The researchers say that GPs should make patients aware of multiple treatment options and the potential need for several changes in medication, and actively follow-up with their patients when providing advice or changing treatment due to side effects, such as aches and tiredness.
Three in 10 stroke survivors will go on to have a further stroke, which causes greater disability or even death. Secondary prevention medications, including antihypertensives, blood thinning and lipid lowering agents, such as statins, can reduce risk of stroke recurrence by up to 75 per cent. However, patients' persistence with these medications decreases over time because a minority of people experience side effects, which are mild in most cases.
The analysis, involving University of Cambridge and published in the journal Family Practice, was performed on the archives from TalkStroke, a UK online forum hosted by the Stroke Association.

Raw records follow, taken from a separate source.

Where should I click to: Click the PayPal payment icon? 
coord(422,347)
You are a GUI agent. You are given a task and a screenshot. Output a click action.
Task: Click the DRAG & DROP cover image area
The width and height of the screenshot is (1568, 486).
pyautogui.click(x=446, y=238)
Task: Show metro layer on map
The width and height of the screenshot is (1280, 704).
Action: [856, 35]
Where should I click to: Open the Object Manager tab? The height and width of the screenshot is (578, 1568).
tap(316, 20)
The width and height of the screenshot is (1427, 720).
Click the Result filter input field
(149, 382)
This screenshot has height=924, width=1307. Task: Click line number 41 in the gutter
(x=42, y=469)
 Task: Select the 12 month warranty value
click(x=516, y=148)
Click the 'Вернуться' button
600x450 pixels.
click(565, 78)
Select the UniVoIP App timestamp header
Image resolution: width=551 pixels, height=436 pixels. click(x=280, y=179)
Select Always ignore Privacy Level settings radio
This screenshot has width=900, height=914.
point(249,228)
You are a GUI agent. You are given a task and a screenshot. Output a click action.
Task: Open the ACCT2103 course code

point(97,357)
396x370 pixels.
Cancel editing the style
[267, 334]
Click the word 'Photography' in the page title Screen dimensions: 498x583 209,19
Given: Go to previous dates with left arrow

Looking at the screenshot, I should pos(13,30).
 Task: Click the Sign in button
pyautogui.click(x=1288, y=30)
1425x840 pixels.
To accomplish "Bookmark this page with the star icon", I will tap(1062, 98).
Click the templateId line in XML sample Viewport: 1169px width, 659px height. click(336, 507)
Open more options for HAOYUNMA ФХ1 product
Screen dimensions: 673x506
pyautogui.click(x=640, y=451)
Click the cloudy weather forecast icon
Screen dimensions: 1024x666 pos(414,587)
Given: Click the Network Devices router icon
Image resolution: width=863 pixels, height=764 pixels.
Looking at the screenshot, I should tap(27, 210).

The forum is used by patients with stroke and their carers, and generated 21,596 posts during 2004-2011. 50 participants were found to discuss GP advice on prevention medications in 43 discussion threads.
The side effects of secondary prevention medications, and statins in particular, were found to cause anxiety and resentment in some patients, and their concerns were not always addressed by GPs. While most advice was followed, GP advice was sometimes disregarded when related to dealing with statin side effects. Some patients even stopped the medication after just one or two attempts by the GP to adjust statin treatment.
Lead Researcher and NIHR Academic Clinical Lecturer Dr Anna De Simoni from QMUL said: "I am a GP and these findings have changed my own practice when I start patients on statins and when they consult about side effects.
"Given the variety of cholesterol lowering treatments and possible approaches to manage statin intolerant patients, I was surprised to see that patients seemingly lost hope after only one or two contacts with their GPs, unaware that a better regimen may have been available or that their GP would have been able to carry out another change in medication.
"In my practice I am now advising patients that multiple treatment options are available, and several attempts may be required before a suitable treatment is found. It is also important to pro-actively invite them to seek help if side effects are experienced and don't improve."
The researchers say that advising patients to persist with statins side effects to prevent further strokes could result in the patient stopping the medication. Following up patients (even by telephone) after any change in treatment or advice could ensure issues are resolved.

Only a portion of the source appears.